=== The problem ===
From the entries below, copy every line where the string "card" appears.

-------

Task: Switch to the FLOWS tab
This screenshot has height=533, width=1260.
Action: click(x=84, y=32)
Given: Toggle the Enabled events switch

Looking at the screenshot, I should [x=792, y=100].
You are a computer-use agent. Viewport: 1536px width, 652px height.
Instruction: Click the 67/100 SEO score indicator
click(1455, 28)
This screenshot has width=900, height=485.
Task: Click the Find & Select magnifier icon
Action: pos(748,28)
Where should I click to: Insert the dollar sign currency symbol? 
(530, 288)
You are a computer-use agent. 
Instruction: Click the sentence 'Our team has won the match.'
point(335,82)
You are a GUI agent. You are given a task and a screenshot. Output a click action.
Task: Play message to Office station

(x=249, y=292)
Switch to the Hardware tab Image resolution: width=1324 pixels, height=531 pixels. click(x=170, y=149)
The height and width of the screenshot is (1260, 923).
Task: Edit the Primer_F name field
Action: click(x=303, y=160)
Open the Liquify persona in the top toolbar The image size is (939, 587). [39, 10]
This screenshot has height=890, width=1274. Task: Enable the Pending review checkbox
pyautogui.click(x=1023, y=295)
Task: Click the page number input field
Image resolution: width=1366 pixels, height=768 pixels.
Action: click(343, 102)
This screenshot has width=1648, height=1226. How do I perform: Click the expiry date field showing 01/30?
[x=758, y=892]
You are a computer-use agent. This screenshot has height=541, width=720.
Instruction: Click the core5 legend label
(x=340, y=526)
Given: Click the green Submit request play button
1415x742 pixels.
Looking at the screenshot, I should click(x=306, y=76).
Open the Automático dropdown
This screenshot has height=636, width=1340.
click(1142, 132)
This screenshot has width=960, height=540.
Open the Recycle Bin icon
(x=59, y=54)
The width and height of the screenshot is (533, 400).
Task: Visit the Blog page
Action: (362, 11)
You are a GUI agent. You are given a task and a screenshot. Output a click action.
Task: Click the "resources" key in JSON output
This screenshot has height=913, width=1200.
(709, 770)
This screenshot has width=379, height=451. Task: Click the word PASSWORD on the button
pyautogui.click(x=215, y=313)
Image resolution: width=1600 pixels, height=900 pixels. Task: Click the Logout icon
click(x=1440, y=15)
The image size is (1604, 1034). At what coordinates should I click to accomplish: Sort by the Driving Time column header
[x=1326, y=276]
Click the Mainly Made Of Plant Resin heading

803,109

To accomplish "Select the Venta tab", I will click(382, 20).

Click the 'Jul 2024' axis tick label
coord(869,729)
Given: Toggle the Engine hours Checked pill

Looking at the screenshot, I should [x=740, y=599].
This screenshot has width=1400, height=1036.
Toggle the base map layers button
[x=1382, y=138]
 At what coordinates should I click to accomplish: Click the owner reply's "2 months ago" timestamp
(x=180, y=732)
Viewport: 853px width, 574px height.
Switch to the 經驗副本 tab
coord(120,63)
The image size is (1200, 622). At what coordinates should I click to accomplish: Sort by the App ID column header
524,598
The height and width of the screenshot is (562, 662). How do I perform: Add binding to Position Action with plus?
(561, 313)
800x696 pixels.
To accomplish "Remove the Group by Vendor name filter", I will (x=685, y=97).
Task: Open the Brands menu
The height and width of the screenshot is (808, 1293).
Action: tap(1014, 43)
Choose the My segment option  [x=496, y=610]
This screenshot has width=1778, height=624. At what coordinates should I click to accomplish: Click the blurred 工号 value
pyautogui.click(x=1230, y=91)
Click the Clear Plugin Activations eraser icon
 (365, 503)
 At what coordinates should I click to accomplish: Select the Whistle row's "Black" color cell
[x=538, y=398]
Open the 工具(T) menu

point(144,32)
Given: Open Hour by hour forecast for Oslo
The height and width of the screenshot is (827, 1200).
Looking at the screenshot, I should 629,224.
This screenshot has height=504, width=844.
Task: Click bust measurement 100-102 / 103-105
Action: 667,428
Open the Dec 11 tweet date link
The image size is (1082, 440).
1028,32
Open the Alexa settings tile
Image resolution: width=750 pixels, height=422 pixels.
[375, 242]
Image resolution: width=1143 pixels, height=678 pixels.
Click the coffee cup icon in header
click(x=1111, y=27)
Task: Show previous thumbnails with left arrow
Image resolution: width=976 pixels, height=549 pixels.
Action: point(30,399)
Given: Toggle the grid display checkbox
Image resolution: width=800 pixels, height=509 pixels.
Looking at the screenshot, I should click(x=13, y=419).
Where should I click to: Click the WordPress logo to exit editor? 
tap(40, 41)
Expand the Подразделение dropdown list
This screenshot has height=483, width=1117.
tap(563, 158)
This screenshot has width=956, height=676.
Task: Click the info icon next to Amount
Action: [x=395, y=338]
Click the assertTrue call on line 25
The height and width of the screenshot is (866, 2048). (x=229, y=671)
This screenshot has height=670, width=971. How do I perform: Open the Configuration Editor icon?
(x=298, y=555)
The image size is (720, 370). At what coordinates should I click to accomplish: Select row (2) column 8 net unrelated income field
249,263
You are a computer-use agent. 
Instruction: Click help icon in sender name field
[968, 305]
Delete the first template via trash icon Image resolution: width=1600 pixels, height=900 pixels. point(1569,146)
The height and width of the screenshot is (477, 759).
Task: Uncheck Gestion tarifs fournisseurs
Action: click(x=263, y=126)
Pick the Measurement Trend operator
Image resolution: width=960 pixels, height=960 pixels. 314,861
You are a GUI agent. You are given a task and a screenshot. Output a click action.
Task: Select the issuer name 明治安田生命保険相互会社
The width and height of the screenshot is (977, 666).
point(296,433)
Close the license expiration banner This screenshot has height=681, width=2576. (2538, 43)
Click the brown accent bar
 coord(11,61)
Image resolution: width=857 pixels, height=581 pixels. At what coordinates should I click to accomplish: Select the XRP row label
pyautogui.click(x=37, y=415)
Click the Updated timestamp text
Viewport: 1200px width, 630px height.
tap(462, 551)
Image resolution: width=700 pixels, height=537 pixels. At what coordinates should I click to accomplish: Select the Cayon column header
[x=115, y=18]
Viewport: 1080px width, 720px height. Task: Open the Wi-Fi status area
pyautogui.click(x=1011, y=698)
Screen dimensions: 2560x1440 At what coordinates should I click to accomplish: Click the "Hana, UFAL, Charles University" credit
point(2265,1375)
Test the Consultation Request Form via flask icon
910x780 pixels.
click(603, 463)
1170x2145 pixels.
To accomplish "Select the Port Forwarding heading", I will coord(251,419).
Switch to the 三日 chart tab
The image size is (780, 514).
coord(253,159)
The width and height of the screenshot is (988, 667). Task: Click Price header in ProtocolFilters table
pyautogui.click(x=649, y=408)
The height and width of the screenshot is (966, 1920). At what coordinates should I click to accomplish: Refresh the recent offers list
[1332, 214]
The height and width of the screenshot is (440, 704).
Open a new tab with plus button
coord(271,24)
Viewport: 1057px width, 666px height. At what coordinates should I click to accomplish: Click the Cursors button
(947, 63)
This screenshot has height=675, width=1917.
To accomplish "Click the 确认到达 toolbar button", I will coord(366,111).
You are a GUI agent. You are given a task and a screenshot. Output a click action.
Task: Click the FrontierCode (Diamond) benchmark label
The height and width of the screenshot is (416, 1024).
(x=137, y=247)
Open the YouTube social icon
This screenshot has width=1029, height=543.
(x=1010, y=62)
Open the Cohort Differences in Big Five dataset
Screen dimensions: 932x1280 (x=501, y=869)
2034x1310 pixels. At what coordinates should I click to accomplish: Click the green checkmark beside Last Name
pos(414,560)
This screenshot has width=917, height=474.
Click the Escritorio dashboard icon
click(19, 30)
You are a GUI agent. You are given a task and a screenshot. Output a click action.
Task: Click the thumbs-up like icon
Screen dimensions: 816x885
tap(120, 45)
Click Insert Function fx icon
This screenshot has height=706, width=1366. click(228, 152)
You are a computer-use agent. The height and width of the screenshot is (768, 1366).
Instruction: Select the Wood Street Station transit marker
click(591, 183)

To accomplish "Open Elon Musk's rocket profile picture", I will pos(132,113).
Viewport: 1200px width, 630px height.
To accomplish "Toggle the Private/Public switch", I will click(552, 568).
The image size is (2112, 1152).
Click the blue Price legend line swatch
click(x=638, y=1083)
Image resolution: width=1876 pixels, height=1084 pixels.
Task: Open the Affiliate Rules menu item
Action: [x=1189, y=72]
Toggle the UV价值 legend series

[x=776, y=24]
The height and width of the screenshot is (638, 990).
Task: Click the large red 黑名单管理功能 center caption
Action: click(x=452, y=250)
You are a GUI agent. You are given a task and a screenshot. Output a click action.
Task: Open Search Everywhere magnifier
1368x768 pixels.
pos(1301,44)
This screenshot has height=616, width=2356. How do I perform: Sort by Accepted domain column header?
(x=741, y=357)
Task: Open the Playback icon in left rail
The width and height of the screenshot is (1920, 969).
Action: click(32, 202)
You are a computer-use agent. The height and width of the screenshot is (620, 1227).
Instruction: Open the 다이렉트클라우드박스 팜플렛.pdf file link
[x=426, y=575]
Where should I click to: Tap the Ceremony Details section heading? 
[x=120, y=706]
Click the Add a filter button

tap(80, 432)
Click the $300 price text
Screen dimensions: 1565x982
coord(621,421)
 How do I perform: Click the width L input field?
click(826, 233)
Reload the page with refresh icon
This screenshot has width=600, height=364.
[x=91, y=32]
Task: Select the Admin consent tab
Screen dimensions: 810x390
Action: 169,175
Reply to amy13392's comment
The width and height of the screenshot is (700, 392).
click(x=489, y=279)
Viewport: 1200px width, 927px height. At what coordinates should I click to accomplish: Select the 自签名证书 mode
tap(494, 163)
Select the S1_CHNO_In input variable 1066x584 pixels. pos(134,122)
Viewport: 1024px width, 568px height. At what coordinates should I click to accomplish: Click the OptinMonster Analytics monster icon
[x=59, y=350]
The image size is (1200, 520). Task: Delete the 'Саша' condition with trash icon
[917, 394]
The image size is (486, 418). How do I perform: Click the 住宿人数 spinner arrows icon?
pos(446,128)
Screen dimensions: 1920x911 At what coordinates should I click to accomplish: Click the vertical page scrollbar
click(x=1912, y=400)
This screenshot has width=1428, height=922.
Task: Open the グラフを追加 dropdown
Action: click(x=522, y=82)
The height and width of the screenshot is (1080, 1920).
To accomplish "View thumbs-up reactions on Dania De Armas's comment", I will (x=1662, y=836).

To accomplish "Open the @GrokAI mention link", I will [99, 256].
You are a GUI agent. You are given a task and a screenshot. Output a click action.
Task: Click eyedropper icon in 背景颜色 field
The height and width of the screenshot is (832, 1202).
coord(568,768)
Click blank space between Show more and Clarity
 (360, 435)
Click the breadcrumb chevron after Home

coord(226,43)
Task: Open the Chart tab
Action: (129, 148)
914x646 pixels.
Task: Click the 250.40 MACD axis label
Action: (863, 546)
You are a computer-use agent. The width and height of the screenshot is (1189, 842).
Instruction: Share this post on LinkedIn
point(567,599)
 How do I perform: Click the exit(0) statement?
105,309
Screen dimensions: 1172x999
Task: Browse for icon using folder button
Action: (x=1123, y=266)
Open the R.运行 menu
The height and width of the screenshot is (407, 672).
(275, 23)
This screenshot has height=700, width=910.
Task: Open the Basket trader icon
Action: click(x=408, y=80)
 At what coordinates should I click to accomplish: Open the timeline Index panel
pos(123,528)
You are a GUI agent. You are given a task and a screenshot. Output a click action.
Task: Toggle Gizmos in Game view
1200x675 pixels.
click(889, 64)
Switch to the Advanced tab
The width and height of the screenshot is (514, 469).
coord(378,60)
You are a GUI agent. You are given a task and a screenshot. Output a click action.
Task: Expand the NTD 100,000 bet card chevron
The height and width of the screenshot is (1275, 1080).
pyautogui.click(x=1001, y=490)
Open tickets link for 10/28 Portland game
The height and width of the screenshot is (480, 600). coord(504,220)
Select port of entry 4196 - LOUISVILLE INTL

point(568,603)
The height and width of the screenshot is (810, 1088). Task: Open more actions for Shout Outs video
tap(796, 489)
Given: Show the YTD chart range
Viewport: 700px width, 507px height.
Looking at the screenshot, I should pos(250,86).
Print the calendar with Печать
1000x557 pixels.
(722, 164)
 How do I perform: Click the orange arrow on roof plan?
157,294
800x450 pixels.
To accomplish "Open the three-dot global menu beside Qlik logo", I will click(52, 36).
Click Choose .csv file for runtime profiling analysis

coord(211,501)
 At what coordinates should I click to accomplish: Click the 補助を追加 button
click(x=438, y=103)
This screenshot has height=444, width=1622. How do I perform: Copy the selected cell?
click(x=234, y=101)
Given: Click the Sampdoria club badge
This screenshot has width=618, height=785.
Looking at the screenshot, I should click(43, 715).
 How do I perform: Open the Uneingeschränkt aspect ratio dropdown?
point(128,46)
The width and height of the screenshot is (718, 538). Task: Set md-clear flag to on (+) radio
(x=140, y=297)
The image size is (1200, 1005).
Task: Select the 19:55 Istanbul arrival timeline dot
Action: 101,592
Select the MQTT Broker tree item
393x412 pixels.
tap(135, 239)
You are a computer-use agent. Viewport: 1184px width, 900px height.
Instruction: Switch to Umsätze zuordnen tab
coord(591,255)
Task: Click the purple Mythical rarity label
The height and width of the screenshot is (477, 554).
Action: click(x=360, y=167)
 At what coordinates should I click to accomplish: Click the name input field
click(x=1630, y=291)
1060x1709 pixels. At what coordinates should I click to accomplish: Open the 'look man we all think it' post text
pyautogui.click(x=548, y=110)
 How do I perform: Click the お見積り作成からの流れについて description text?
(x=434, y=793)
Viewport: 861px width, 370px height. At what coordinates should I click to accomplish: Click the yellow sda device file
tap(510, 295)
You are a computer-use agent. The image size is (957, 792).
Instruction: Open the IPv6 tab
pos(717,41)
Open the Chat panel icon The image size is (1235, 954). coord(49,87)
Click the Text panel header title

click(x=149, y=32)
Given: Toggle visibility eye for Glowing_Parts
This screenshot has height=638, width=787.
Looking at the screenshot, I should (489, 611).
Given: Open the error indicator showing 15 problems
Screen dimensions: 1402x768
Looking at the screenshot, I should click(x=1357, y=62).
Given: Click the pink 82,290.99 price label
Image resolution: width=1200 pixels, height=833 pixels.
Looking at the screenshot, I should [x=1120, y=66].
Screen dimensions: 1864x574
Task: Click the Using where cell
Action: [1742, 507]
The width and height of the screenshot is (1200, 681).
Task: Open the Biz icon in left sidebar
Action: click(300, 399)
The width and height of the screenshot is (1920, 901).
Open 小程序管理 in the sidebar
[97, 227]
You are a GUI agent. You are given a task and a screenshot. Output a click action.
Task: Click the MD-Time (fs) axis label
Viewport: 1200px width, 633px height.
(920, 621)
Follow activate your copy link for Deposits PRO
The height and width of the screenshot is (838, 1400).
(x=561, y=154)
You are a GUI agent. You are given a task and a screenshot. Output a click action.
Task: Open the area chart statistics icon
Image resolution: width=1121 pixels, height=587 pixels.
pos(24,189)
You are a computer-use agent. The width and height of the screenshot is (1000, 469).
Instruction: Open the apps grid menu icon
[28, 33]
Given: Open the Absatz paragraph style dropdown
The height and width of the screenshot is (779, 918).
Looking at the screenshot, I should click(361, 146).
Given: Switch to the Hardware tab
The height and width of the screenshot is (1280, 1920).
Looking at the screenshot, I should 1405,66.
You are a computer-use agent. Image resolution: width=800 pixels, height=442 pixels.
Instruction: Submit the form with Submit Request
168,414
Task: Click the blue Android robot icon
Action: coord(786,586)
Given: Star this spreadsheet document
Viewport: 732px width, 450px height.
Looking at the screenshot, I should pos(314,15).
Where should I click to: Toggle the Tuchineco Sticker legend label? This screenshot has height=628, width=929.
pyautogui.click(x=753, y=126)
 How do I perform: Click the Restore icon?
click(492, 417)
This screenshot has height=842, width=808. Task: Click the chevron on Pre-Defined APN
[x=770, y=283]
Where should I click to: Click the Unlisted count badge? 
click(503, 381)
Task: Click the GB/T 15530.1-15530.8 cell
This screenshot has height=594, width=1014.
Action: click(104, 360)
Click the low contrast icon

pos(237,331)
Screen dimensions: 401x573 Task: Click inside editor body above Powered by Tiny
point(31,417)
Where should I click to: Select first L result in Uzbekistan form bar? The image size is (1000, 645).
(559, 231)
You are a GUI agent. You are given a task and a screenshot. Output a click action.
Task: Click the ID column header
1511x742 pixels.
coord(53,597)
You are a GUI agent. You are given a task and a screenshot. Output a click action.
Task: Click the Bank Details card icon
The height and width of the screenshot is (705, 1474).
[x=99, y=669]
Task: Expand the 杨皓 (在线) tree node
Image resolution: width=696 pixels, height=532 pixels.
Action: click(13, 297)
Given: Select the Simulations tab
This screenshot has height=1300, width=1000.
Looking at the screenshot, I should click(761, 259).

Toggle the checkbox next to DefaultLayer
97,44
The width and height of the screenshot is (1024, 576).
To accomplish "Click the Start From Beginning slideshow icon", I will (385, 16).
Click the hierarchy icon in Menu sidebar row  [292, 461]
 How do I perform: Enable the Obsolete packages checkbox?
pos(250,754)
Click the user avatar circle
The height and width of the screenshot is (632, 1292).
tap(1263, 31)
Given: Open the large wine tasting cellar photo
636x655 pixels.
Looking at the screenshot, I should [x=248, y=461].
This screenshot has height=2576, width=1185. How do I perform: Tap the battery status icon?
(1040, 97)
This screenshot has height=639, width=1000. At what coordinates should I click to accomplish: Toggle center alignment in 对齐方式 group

-------

=== Answer to the exercise ===
Task: Expand the NTD 100,000 bet card chevron
Task: Click the Bank Details card icon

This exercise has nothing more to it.